Teks Pilihan —
_ _ _ _ _
Kamis, 25 Agustus 2016

Be a Good Girl

Be a good girl, you said.











See? I made it. As promised. On time. Even with a little plus; this ridiculous blue scarf. So, why don't you just congratulate me? 











Hari ke 18 dan aku masih belum benar-benar bisa merangkai kalimat perpisahan, obituary, atau apalah namanya. Sama sekali nggak bisa. Ada teramat sangat banyak hal yang harus kita bicarakan. Ada teramat sangat banyak hal yang harus kita selesaikan. Tapi kau malah main pergi begitu saja. Lalu aku harus bagaimana? 

Tidak ada yang benar-benar tahu bagaimana kita. Sekarang aku paham kenapa kau tidak mau dipanggil bos. Karena memang bukan. Kau lebih seperti ayah sekaligus teman sekaligus kakak. We were a good team, right? Segala kepercayaan yang kau berikan padaku, keleluasaan lenganmu dalam merengkuhku dan memberikan kebebasan yang sesungguhnya. Kebebebasan untukku bercerita apapun, mengeluhkan apapun, bertanya apapun, dan bahkan mengomentari apapun. Selalu terasa aman dan nyaman bercerita padamu. Mengingatkanku untuk menjadi diriku sendiri. Segalanya benar-benar menyenangkan sebelum perselisihan kita yang terakhir. Dan benar-benar menjadi yang terakhir ya ternyata. Satu hal yang masih sangat kusesali sampai detik ini. Hanya karena kebodohanmu dan kutanggapi dengan sikap kekanakanku membuat kita tidak lagi saling bicara. Lama sekali, kau tahu. Terakhir kita saling bicara adalah saat pamerannya anak-anak Surakarya. Itu juga cuma saling sapa dan basa-basi dikit. Aku juga tidak mengerti kenapa bisa tahan tidak bicara denganmu sampai selama itu. Padahal kau sudah mencoba untuk mengembalikan situasi tapi mungkin memang aku yang terlalu kekanakan. Bahkan aku tidak maaf-maafan denganmu saat idul fitri kemarin.
_ _ _ _ _
Latihan A — Kutiplah secara utuh bagian teks pilihan yang dibuka dengan kata-kata yang memuat "Hari ke 18 dan" dan ditutup dengan "aku harus bagaimana?".
Latihan B — Menurut teks pilihan, pada acara apa penulis dan orang yang disapanya terakhir kali saling bicara?
Materi di bawah ini diambil dari sumber yang berbeda.

Data Terekam —
_ _ _ _ _
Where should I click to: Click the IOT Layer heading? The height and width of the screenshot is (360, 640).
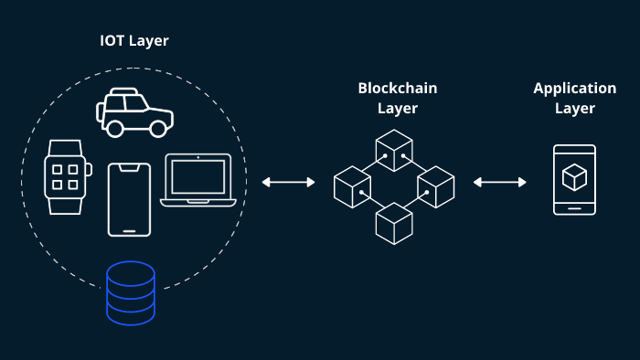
_ _ _ _ _
Jawaban Tertulis A —
Hari ke 18 dan aku masih belum benar-benar bisa merangkai kalimat perpisahan, obituary, atau apalah namanya. Sama sekali nggak bisa. Ada teramat sangat banyak hal yang harus kita bicarakan. Ada teramat sangat banyak hal yang harus kita selesaikan. Tapi kau malah main pergi begitu saja. Lalu aku harus bagaimana?

Jawaban Tertulis B — Mereka terakhir kali saling bicara saat pamerannya anak-anak Surakarya.